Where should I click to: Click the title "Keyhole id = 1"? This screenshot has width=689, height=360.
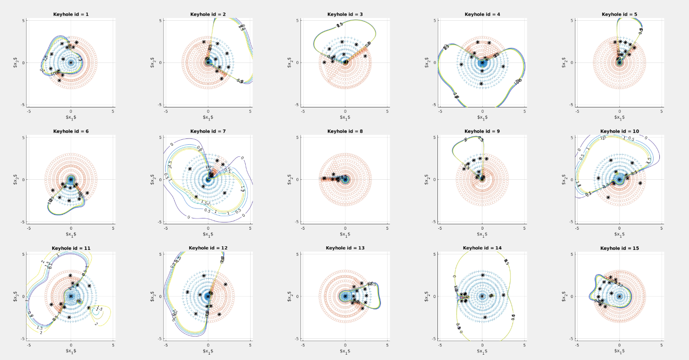tap(71, 14)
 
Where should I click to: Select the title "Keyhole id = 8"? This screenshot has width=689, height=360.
tap(345, 131)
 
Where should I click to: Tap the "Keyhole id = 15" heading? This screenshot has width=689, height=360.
tap(619, 248)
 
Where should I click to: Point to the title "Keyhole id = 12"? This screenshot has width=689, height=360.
tap(208, 248)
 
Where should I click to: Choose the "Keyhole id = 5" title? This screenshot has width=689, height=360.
tap(619, 14)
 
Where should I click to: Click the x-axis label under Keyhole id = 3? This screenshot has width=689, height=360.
tap(345, 117)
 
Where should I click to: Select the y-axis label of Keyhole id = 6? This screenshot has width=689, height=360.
tap(16, 179)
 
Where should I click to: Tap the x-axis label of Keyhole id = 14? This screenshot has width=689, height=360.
tap(482, 351)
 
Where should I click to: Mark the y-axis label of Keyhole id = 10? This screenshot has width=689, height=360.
tap(565, 179)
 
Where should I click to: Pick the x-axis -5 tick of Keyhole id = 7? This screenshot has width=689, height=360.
tap(166, 228)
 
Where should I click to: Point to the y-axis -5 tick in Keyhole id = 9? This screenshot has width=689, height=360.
tap(433, 222)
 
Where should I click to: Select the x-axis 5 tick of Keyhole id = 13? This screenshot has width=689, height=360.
tap(387, 345)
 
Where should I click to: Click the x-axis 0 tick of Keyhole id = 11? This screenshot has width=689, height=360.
tap(71, 345)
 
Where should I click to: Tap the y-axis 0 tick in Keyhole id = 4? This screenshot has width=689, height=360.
tap(434, 62)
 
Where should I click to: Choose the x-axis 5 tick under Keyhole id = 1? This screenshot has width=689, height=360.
tap(113, 111)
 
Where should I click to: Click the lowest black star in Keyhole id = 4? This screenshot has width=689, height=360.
tap(481, 84)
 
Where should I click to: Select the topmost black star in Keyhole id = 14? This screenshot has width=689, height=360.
tap(483, 275)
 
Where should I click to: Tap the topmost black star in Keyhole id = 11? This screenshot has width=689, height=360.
tap(70, 276)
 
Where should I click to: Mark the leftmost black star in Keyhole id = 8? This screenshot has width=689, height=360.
tap(324, 178)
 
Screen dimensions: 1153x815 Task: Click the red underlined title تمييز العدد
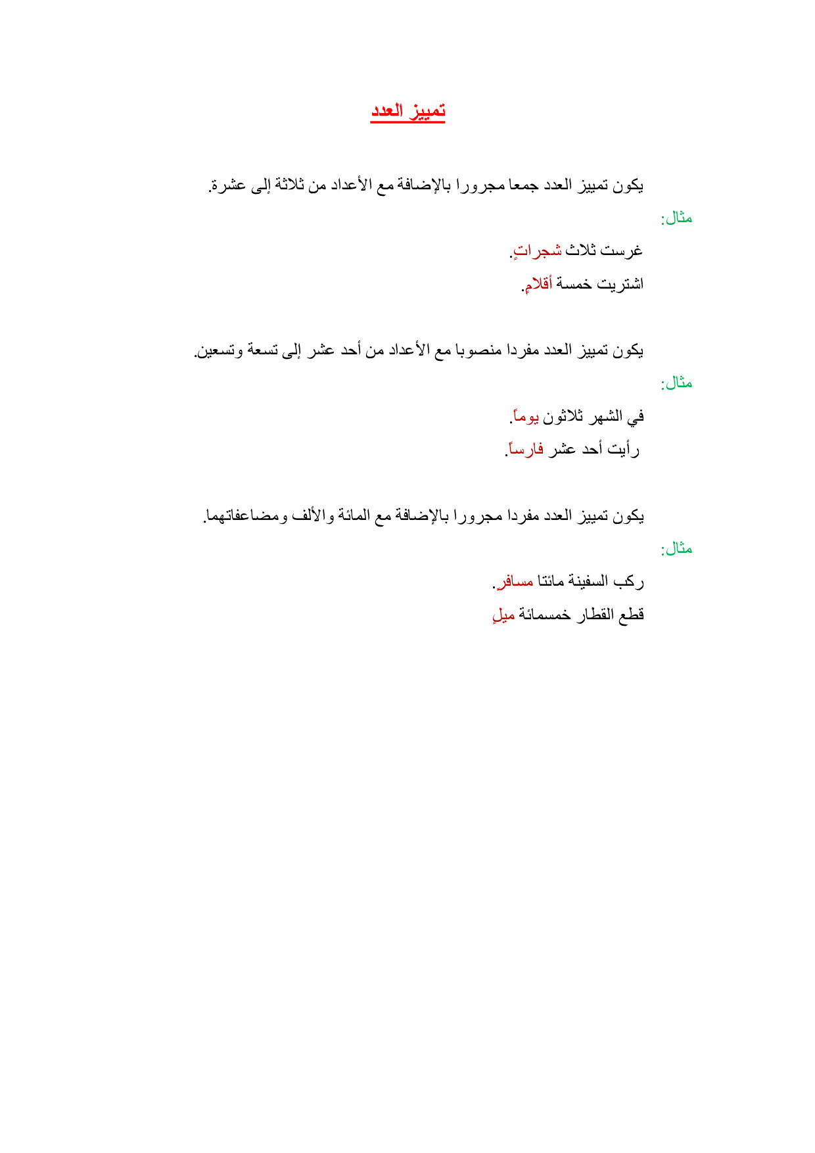pyautogui.click(x=408, y=111)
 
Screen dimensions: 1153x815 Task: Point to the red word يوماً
pyautogui.click(x=525, y=416)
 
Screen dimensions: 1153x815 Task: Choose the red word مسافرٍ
pyautogui.click(x=515, y=582)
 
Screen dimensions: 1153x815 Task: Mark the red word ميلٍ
pyautogui.click(x=504, y=615)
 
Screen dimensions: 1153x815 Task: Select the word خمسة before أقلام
pyautogui.click(x=574, y=284)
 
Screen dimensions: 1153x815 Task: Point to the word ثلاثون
pyautogui.click(x=563, y=416)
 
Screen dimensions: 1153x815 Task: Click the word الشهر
pyautogui.click(x=605, y=416)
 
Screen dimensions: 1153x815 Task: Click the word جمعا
pyautogui.click(x=523, y=185)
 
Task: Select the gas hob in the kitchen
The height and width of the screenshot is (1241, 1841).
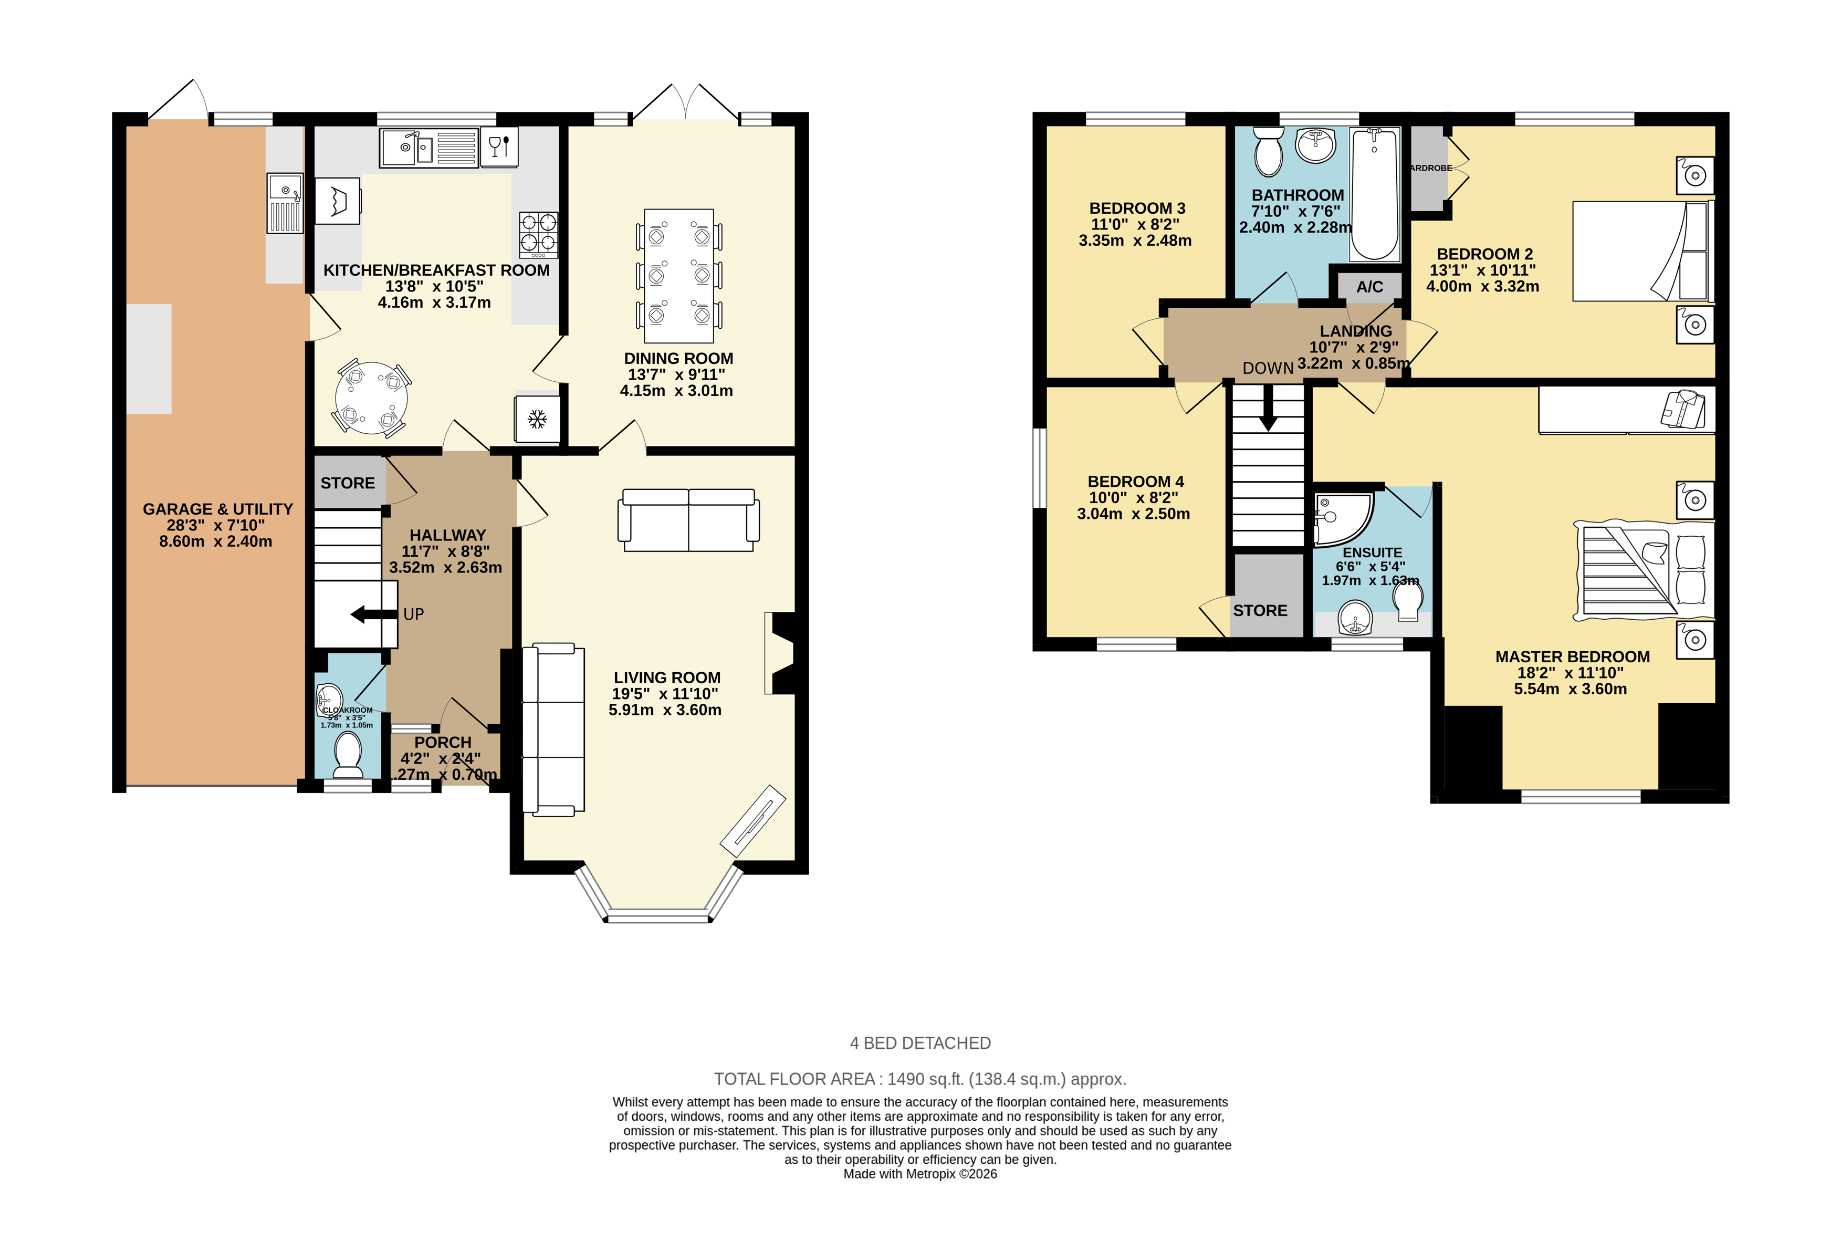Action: [538, 234]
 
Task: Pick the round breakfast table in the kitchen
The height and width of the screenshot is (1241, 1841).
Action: [371, 398]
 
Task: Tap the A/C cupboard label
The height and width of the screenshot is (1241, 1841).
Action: [1369, 287]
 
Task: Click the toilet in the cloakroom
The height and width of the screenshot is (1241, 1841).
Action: [347, 754]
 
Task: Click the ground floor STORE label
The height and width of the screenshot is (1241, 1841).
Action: [347, 483]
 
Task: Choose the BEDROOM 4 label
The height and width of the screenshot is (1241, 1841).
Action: [1135, 481]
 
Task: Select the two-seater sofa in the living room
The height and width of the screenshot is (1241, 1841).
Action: [688, 520]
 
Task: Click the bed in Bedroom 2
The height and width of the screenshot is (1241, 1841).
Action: [1641, 251]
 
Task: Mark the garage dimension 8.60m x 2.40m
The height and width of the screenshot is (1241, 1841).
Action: [215, 541]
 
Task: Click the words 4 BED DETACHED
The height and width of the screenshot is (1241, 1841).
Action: [920, 1043]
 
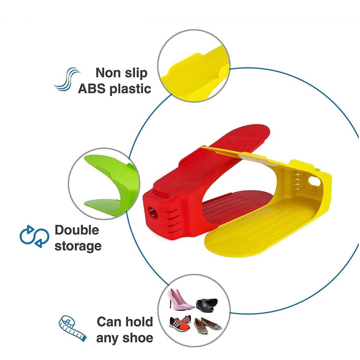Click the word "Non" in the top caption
[x=106, y=72]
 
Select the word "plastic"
[x=130, y=89]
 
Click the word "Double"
[x=77, y=230]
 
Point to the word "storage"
[x=78, y=246]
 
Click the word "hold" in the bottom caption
[x=138, y=322]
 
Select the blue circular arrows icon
[x=34, y=236]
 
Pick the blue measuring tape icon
[x=72, y=328]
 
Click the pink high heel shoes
[x=180, y=298]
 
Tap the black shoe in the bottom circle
[x=207, y=305]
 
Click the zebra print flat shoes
[x=207, y=326]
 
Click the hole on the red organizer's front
[x=153, y=212]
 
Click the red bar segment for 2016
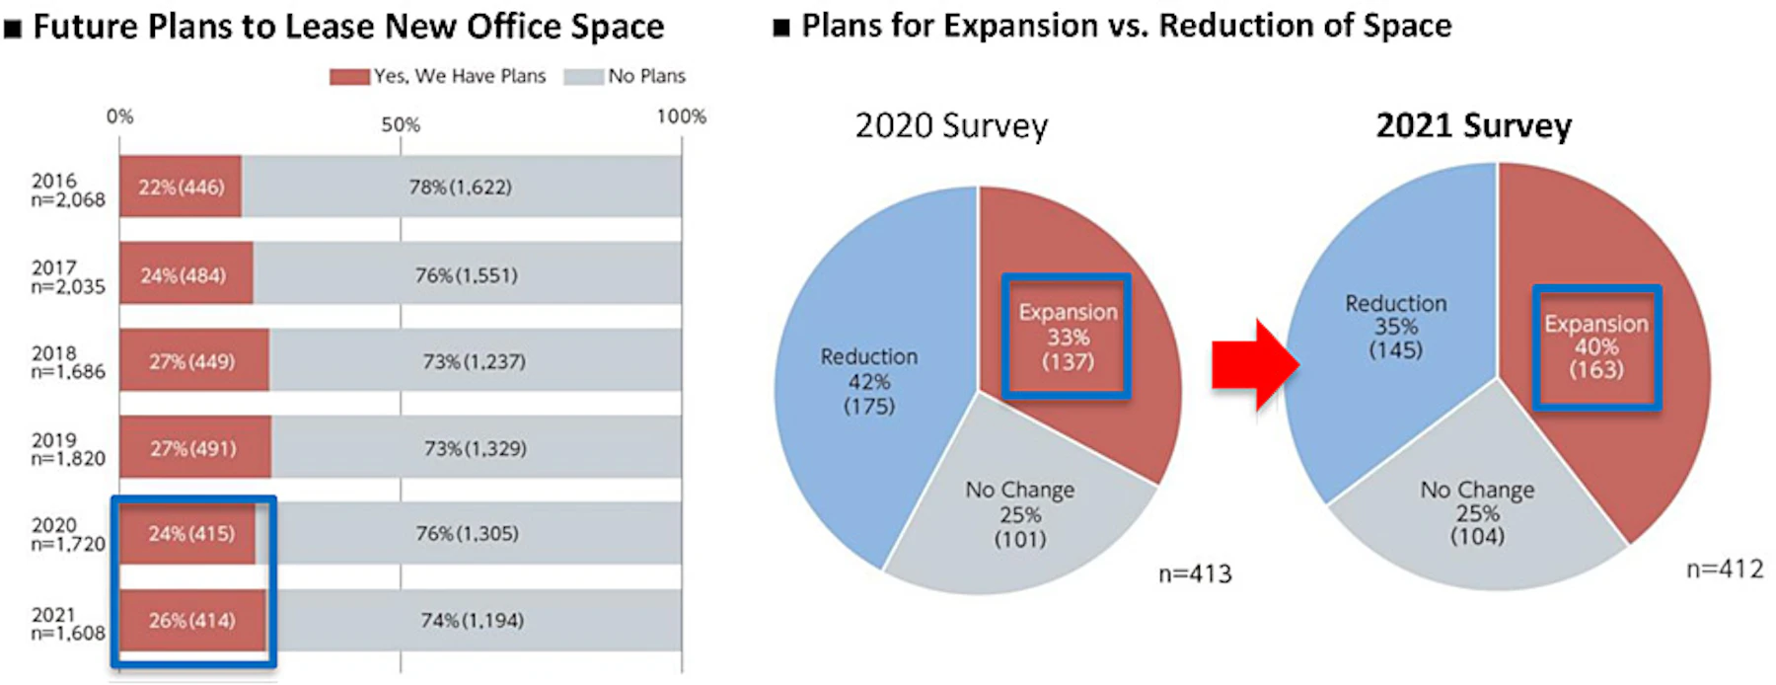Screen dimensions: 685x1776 181,187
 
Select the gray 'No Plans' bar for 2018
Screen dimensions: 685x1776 475,361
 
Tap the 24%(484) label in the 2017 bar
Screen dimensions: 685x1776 183,275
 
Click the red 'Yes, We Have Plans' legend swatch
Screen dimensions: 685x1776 349,76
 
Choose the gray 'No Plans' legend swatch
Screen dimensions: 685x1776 583,76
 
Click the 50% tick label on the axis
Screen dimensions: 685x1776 401,125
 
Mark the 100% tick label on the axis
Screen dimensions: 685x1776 681,116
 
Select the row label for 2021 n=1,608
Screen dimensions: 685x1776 67,624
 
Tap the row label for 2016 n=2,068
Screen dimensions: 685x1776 67,190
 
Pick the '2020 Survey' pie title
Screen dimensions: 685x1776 951,126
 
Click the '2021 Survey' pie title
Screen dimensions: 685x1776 1473,126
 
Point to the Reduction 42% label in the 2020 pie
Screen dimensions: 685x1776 869,381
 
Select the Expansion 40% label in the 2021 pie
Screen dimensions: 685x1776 1596,346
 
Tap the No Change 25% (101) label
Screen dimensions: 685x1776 1020,514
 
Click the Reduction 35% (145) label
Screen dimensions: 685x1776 1396,327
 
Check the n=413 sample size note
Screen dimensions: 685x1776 1195,574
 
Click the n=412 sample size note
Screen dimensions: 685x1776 1724,569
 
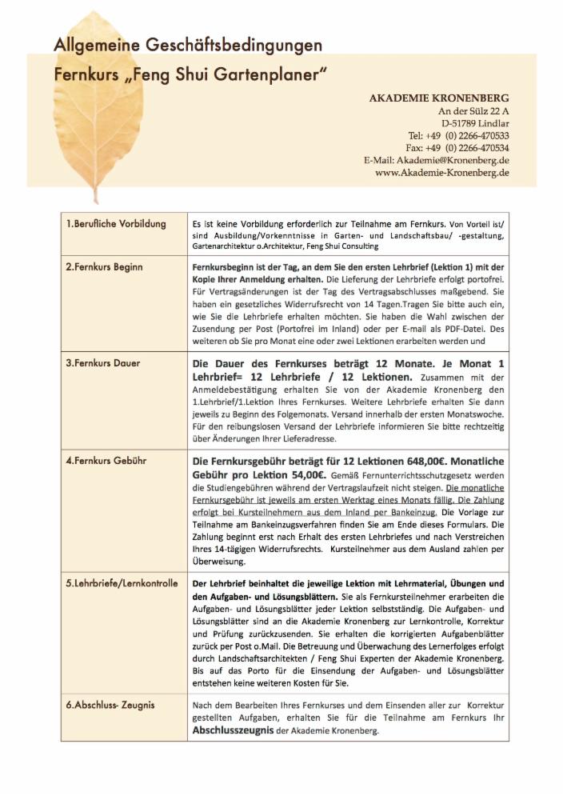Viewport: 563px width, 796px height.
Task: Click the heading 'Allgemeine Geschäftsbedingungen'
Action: (x=188, y=46)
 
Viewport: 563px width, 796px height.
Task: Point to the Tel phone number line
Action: (x=458, y=136)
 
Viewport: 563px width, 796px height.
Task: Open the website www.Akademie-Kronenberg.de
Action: (x=442, y=173)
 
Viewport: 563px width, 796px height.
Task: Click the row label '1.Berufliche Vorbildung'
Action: (x=116, y=223)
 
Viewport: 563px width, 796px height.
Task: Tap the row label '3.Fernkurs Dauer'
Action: (x=102, y=363)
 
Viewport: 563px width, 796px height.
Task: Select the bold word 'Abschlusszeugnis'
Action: (x=234, y=730)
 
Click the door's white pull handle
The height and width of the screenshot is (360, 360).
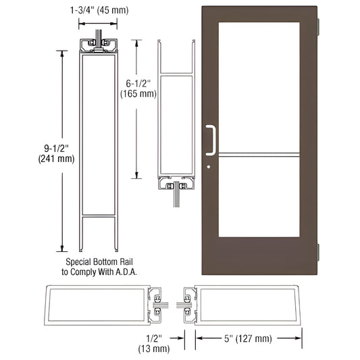click(212, 140)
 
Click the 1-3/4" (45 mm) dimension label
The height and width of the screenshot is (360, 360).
click(101, 10)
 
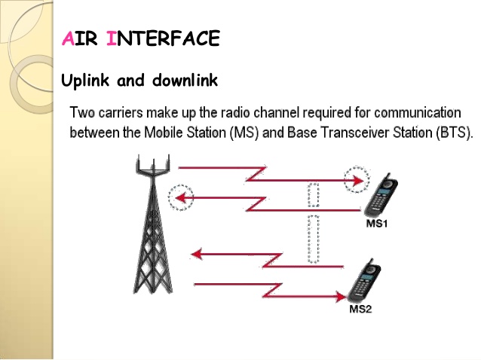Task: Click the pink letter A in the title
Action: tap(68, 38)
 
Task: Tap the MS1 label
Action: tap(376, 224)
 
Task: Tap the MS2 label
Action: tap(360, 309)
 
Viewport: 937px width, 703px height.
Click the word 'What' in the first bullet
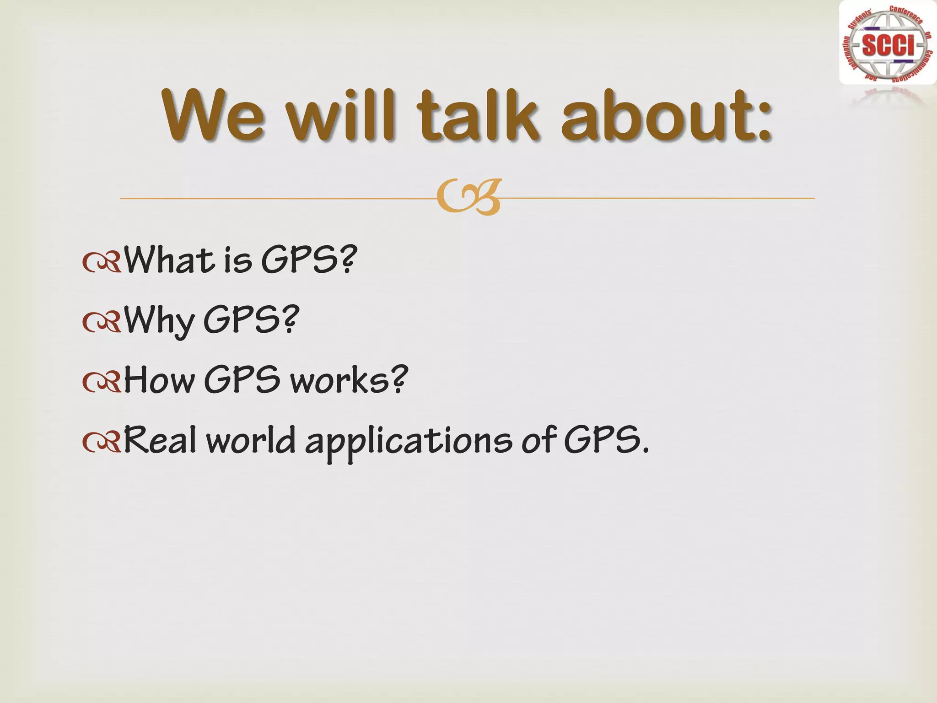pyautogui.click(x=170, y=260)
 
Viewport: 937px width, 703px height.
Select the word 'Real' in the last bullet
pyautogui.click(x=160, y=440)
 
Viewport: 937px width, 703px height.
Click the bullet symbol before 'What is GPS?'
pyautogui.click(x=102, y=263)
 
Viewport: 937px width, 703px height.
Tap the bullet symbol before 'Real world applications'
pyautogui.click(x=102, y=443)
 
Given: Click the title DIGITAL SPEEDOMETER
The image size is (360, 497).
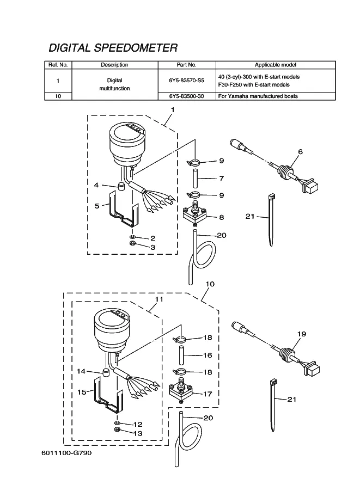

----

§ Instruction
How many lines in the entries above contain the word "size"? Reply with the number alone.

§ Written response
3